About this task:
All of the data below should be printed again exactly, pictures excluded.

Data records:
[Start of section]

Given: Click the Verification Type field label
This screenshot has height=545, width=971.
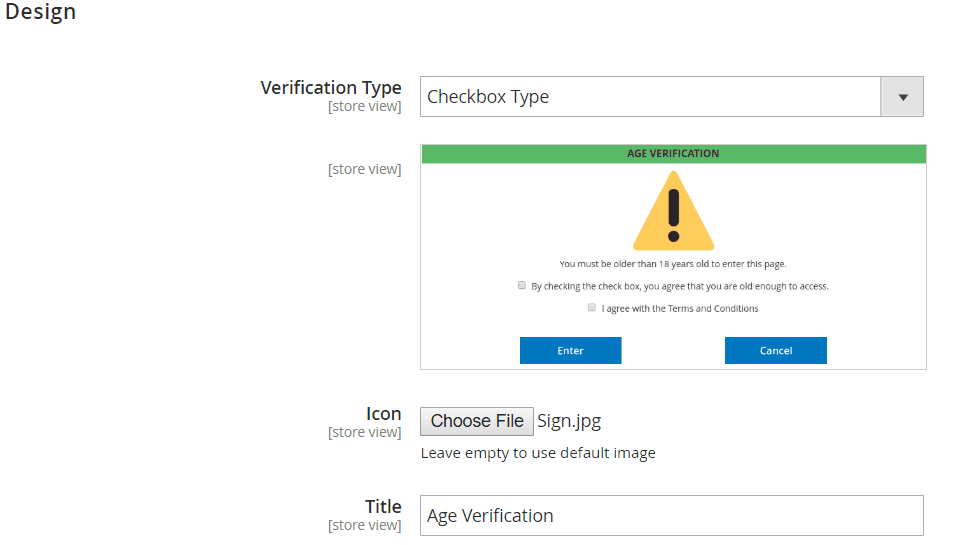Looking at the screenshot, I should pyautogui.click(x=331, y=87).
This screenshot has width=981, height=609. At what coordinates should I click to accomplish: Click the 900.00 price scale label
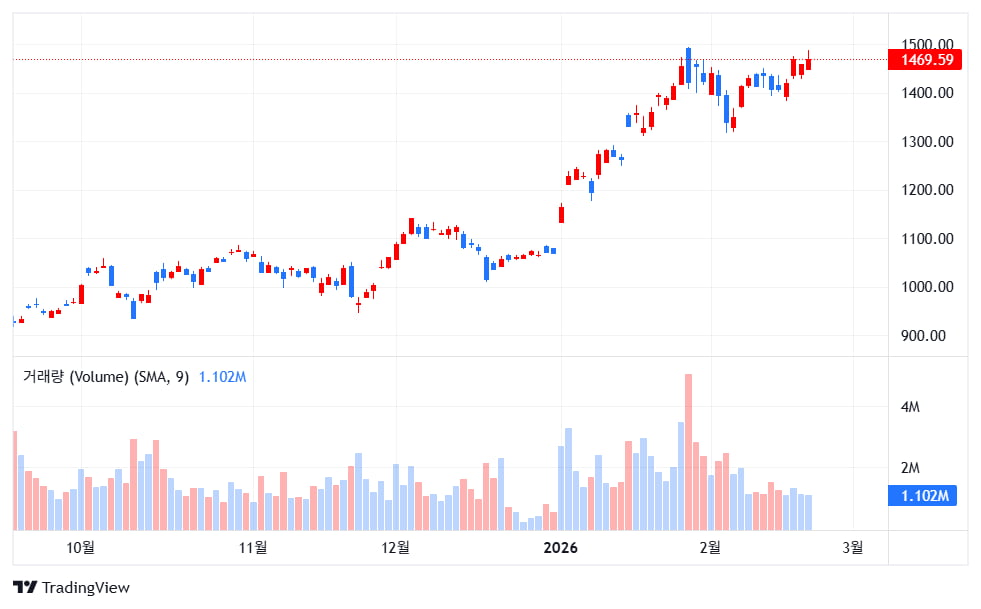[x=924, y=336]
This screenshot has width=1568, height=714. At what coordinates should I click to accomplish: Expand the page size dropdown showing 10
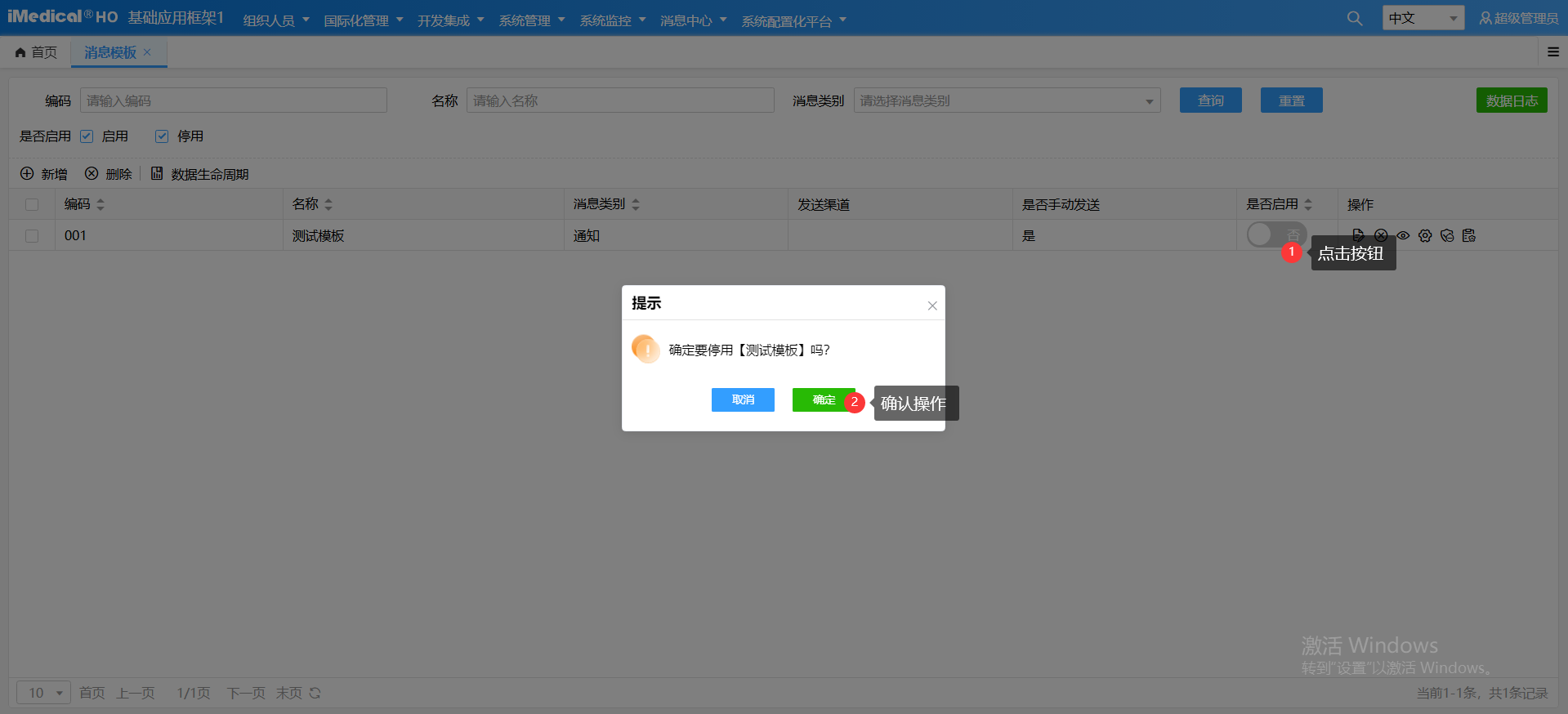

[End of section]

Exercise result:
Given: Click the Verification Type field label
This screenshot has height=545, width=971.
Looking at the screenshot, I should pyautogui.click(x=331, y=87).
This screenshot has width=981, height=609. At what coordinates should I click to accomplish: Click the 900.00 price scale label
[x=924, y=336]
This screenshot has width=1568, height=714. At what coordinates should I click to accomplish: Expand the page size dropdown showing 10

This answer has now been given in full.